*Exercise inputs:*
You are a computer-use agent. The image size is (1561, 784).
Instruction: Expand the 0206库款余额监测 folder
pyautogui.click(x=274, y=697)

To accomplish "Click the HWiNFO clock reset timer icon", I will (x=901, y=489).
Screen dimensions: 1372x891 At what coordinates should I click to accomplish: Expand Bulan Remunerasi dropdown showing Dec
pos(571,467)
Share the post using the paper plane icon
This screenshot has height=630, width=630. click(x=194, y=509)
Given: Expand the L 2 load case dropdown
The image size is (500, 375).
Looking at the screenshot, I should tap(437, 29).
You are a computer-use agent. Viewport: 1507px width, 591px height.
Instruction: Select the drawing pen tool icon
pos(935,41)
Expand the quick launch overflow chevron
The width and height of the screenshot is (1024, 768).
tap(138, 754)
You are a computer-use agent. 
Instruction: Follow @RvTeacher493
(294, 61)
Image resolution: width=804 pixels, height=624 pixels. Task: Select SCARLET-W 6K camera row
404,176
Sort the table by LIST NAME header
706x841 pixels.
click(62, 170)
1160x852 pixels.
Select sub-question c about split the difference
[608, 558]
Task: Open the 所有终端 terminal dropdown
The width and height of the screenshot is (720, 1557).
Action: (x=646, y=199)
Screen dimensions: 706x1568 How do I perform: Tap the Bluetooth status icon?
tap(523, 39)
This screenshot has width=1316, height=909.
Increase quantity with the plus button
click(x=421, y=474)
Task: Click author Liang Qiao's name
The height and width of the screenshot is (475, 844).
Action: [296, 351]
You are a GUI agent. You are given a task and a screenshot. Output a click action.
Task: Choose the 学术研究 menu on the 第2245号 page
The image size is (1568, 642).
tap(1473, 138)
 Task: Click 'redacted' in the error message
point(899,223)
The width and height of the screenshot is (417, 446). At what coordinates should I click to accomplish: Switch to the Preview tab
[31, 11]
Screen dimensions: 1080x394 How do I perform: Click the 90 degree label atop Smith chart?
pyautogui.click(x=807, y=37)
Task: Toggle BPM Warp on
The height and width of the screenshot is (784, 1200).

*Work to be completed:* Only the lines from the one that holds "Sort the table by LIST NAME header" through the end of the records should appear in the answer, each restated exactly.

*Expected output:*
Sort the table by LIST NAME header
706x841 pixels.
click(62, 170)
1160x852 pixels.
Select sub-question c about split the difference
[608, 558]
Task: Open the 所有终端 terminal dropdown
The width and height of the screenshot is (720, 1557).
Action: (x=646, y=199)
Screen dimensions: 706x1568 How do I perform: Tap the Bluetooth status icon?
tap(523, 39)
This screenshot has width=1316, height=909.
Increase quantity with the plus button
click(x=421, y=474)
Task: Click author Liang Qiao's name
The height and width of the screenshot is (475, 844).
Action: [296, 351]
You are a GUI agent. You are given a task and a screenshot. Output a click action.
Task: Choose the 学术研究 menu on the 第2245号 page
The image size is (1568, 642).
tap(1473, 138)
 Task: Click 'redacted' in the error message
point(899,223)
The width and height of the screenshot is (417, 446). At what coordinates should I click to accomplish: Switch to the Preview tab
[31, 11]
Screen dimensions: 1080x394 How do I perform: Click the 90 degree label atop Smith chart?
pyautogui.click(x=807, y=37)
Task: Toggle BPM Warp on
The height and width of the screenshot is (784, 1200).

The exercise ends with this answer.